What Is Herpangina in Toddlers: Symptoms & Relief

Herpangina is a common viral infection that causes small, painful ulcers in the back of a toddler’s throat and mouth. It’s caused by enteroviruses, most often coxsackievirus B, and typically resolves on its own within 7 to 10 days. Despite the name, it has nothing to do with the herpes virus.

What Causes Herpangina

At least 22 different enterovirus strains can cause herpangina, but the most common culprits are coxsackievirus B, coxsackievirus A16, and enterovirus 71. These viruses circulate widely in summer and early fall, spreading through saliva, nasal secretions, and contact with stool (a major factor in diaper-age children). Toddlers in daycare or group settings pick it up easily because the virus can live on surfaces like toys, doorknobs, and changing tables.

A child sheds the virus from the upper respiratory tract for 1 to 3 weeks after infection and in their stool for up to 12 weeks. Asymptomatic shedding is common too, meaning children who look perfectly healthy can still pass the virus along. This is why outbreaks tend to roll through daycare classrooms.

What Herpangina Looks and Feels Like

The hallmark of herpangina is small ulcers clustered in the back of the mouth: on the soft palate, the back of the throat near the tonsils, and sometimes the uvula. These sores start as tiny red spots, blister briefly, then open into shallow, grayish-white ulcers with red borders. They’re usually 1 to 4 millimeters across.

Most toddlers develop a sudden fever, often high (up to 104°F or more), a day or two before the sores appear. Once the ulcers arrive, the fever usually drops, but the throat pain ramps up. Your toddler may refuse food and drinks, drool more than usual, or seem generally miserable. Some children also have a headache, stomachache, or vomiting early on. The sores themselves typically heal within 5 to 7 days without scarring.

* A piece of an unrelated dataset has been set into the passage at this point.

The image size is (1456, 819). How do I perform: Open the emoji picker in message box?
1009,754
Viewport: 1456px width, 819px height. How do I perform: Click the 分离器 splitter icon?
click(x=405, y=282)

Herpangina vs. Hand, Foot, and Mouth Disease

Parents often confuse herpangina with hand, foot, and mouth disease (HFMD) because both are caused by enteroviruses and both produce mouth sores. The key difference is location and spread. Herpangina produces ulcers only in the back of the mouth: the soft palate, throat, and tonsillar area. HFMD puts sores on the tongue and inside of the cheeks, plus a characteristic rash with small blisters on the hands, feet, and sometimes the buttocks.

If your toddler has painful throat sores but no rash on the hands or feet, herpangina is the more likely culprit. Both infections are self-limiting and managed the same way at home.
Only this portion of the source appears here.